Il secondo segnale è un calendario di deployment concreto. Hark deve chiarire quanta capacità Vera Rubin abbia impegnato, dove tale capacità opererà e quando sarà disponibile.

“Su scala gigawatt” potrebbe descrivere un deployment definitivo, un obiettivo graduale o l'accesso tramite partner. Questi accordi comportano livelli diversi di impegno finanziario e rischio di esecuzione.

Un calendario con partner infrastrutturali nominati e tappe di consegna renderebbe l'annuncio più facile da valutare. Un'ambiguità persistente suggerirebbe che il titolo precede il piano operativo.

Il terzo segnale sono le prove relative a sicurezza, affidabilità e adozione. Hark dovrebbe pubblicare benchmark sull'uso del computer, controlli della memoria, regole sulle autorizzazioni e risultati di utenti reali.

L'adozione deve inoltre andare oltre le iscrizioni. Indicatori utili includono utenti di ritorno, attività completate, tassi di intervento e il costo di servire ciascun utente attivo.

Queste misure collegherebbero la capacità di calcolo ai risultati. Senza di esse, un deployment di grandi dimensioni dice più sulla disponibilità di capitale che sulla qualità del prodotto.

Anche NVIDIA ha qualcosa da dimostrare. Vera Rubin è progettato attorno all'inferenza agentica, ma saranno i carichi di lavoro dei clienti a determinare se i suoi vantaggi architetturali si traducano in costi operativi inferiori.

Hark può diventare un test importante perché il prodotto proposto combina diversi carichi di lavoro impegnativi. Voce, visione, memoria, ragionamento e controllo del computer devono funzionare insieme in tempo reale.

Il successo rafforzerebbe l'affermazione di NVIDIA secondo cui sistemi strettamente integrati su scala rack supportano la prossima generazione di agenti. Incoraggerebbe inoltre più startup dell'IA a garantirsi infrastruttura nelle fasi iniziali dei loro cicli di sviluppo.

Il fallimento non metterebbe necessariamente sotto accusa i chip.

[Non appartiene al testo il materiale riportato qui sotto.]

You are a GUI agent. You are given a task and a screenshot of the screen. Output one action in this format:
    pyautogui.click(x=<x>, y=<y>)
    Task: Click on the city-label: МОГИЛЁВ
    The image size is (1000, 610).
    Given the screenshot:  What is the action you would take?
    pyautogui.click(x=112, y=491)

Progettazione del prodotto, qualità dei modelli, scelte sulla privacy, distribuzione e domanda dei clienti possono prevalere sui vantaggi dell'infrastruttura.

Per gli sviluppatori, la lezione è distinguere la capacità dalla competenza. L'hardware determina ciò che può funzionare su scala. Non determina se un agente scelga l'azione corretta o conquisti la fiducia degli utenti.

Gli acquirenti enterprise dovrebbero applicare la stessa distinzione. L'impegno di un fornitore sui processori non sostituisce documentazione di sicurezza, log di audit, controlli di deployment o risultati prestazionali specifici per il carico di lavoro.

I knowledge worker dovrebbero concentrarsi sul modello delle autorizzazioni. Un agente diventa prezioso quando può utilizzare un contesto rilevante, ma un contesto ampio estende anche le conseguenze di un errore.

La scommessa di Hark è quindi più chiara del suo prodotto. L'azienda ritiene che gli agenti personalizzati richiederanno infrastruttura su scala frontier, memoria persistente e interfacce progettate attorno a un'interazione naturale.

I prossimi mesi mostreranno se questa tesi resisterà al contatto con gli utenti. Osservate il lancio, il calendario di deployment e le prove di sicurezza, in quest'ordine.

Se Hark realizzerà tutti e tre, la partnership Vera Rubin sembrerà una preparazione a una domanda misurabile. Se questi segnali resteranno assenti, il titolo di rsshub 36kr rimarrà una promessa infrastrutturale in attesa di una giustificazione di prodotto.